Re: su and passwd

2012-10-17 Thread Massimo Pignoloni

Hi
you can use passwd root, after su, or use su - that simulate a 
full login and the command passwd.

Massimo
Il 12/11/2012 16.38, Alessandro Baggi ha scritto:

Hi list,
today, I've logged on my openbsd box, and when I change the root 
password I get this:



$ uname -pmrsv
OpenBSD 5.1 GENERIC.MP#207 amd64 amd64
$ whoami
userlog
$ echo $USER
userlog
$ su
Password:
# passwd
Changing local password for userlog.
New password:
Password unchanged.
# echo $USER
userlog
#


Logging in with an user called userlog, get su, run passwd as root, 
it says that i'm changing password for userlog.


From manual page I get:


 By default, the environment is unmodified with the exception of 
LOGNAME,

 HOME, SHELL, and USER.  HOME and SHELL are set to the target login's
 default values.  LOGNAME and USER are set to the target login, 
unless the
 target login has a user ID of 0 and the -l flag was not 
specified, in
 which case it is unmodified.  The invoked shell is the target 
login's.

 This is the traditional behavior of su

Running su -l works good.

Why if user ID is == 0 or if there's no -l, the $USER will not be set? 
What is the policy?


I've tried this also on OpenBSD 4.9 with same result.

Thanks in advance.

Alessandro.




Re: su and passwd

2012-09-14 Thread Ted Unangst
On Mon, Nov 12, 2012 at 16:38, Alessandro Baggi wrote:

 Logging in with an user called userlog, get su, run passwd as root, it
 says that i'm changing password for userlog.
 
 From manual page I get:
 
 
 By default, the environment is unmodified with the exception of
 LOGNAME,
 HOME, SHELL, and USER.  HOME and SHELL are set to the target login's
 default values.  LOGNAME and USER are set to the target login,
 unless the
 target login has a user ID of 0 and the -l flag was not specified, in
 which case it is unmodified.  The invoked shell is the target login's.
 This is the traditional behavior of su

^

That's the way it used to work, that's the way it's going to work.

 
 Running su -l works good.
 
 Why if user ID is == 0 or if there's no -l, the $USER will not be set?
 What is the policy?



Re: su and passwd

2012-09-14 Thread Michel Blais
LOL, when I started on OpenBSD, I created a bug report about this. Dev 
want it this way, the're must be a reason to it but since it's not 
standard, the must also expect question like this.
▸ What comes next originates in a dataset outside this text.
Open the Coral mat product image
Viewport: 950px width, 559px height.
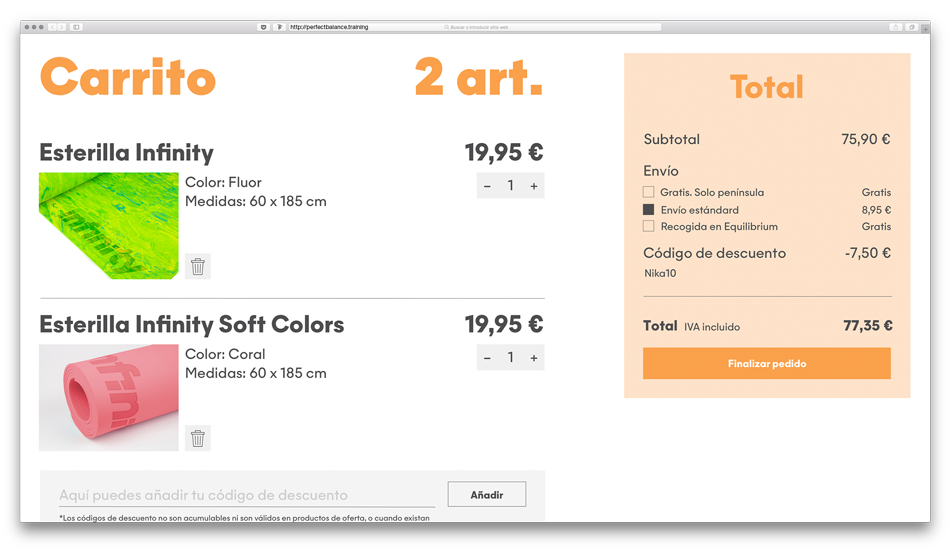coord(109,397)
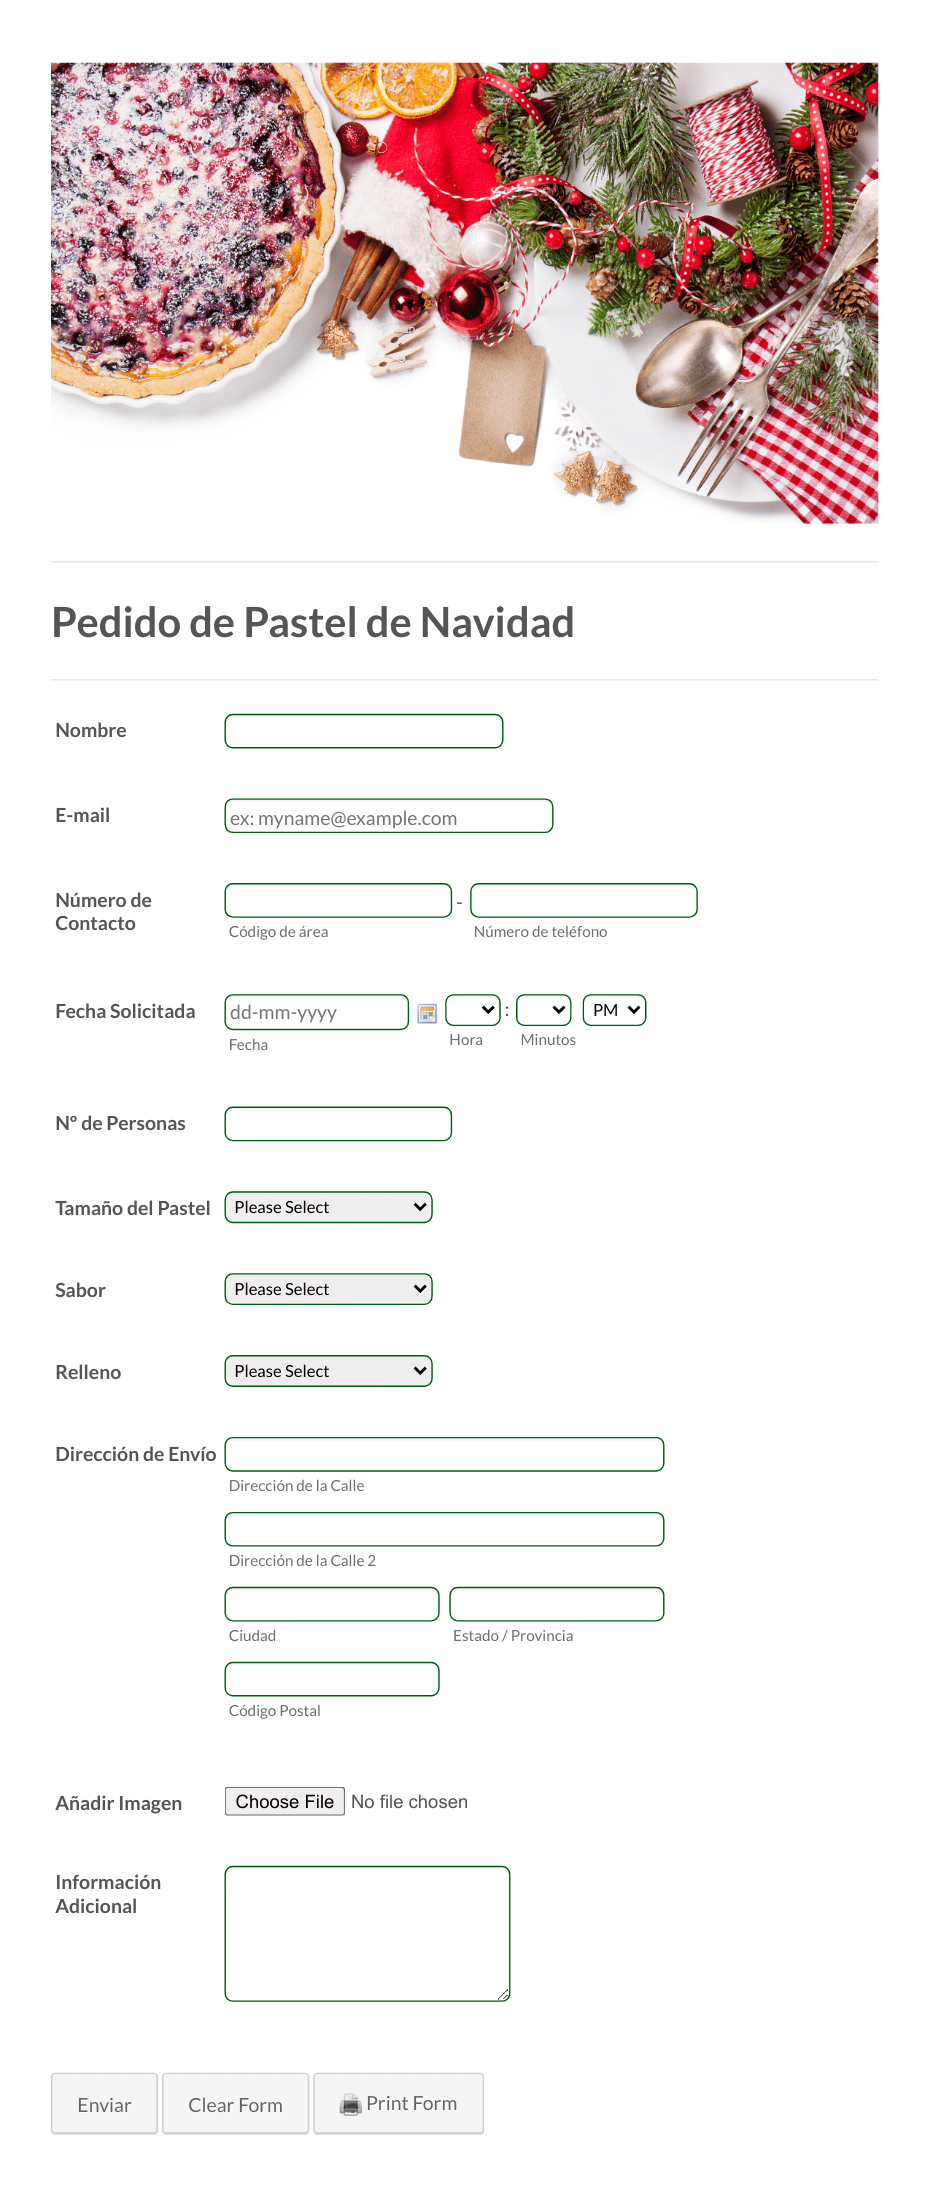
Task: Open the calendar date picker icon
Action: pos(427,1013)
A answer why it's this way would be fine so user asking about this could 
be refered to this answer.


Le 2012-11-12 10:38, Alessandro Baggi a écrit :

Hi list,
today, I've logged on my openbsd box, and when I change the root 
password I get this:



$ uname -pmrsv
OpenBSD 5.1 GENERIC.MP#207 amd64 amd64
$ whoami
userlog
$ echo $USER
userlog
$ su
Password:
# passwd
Changing local password for userlog.
New password:
Password unchanged.
# echo $USER
userlog
#


Logging in with an user called userlog, get su, run passwd as root, 
it says that i'm changing password for userlog.


From manual page I get:


 By default, the environment is unmodified with the exception of 
LOGNAME,

 HOME, SHELL, and USER.  HOME and SHELL are set to the target login's
 default values.  LOGNAME and USER are set to the target login, 
unless the
 target login has a user ID of 0 and the -l flag was not 
specified, in
 which case it is unmodified.  The invoked shell is the target 
login's.

 This is the traditional behavior of su

Running su -l works good.

Why if user ID is == 0 or if there's no -l, the $USER will not be set? 
What is the policy?


I've tried this also on OpenBSD 4.9 with same result.

Thanks in advance.

Alessandro.




--
Michel Blais
Administrateur réseau / Network administrator
Targo Communications
www.targo.ca
514-448-0773



Re: su and passwd

2012-09-14 Thread Michel Blais

Oups, didn't saw that Trd answered. Sorry for the noise.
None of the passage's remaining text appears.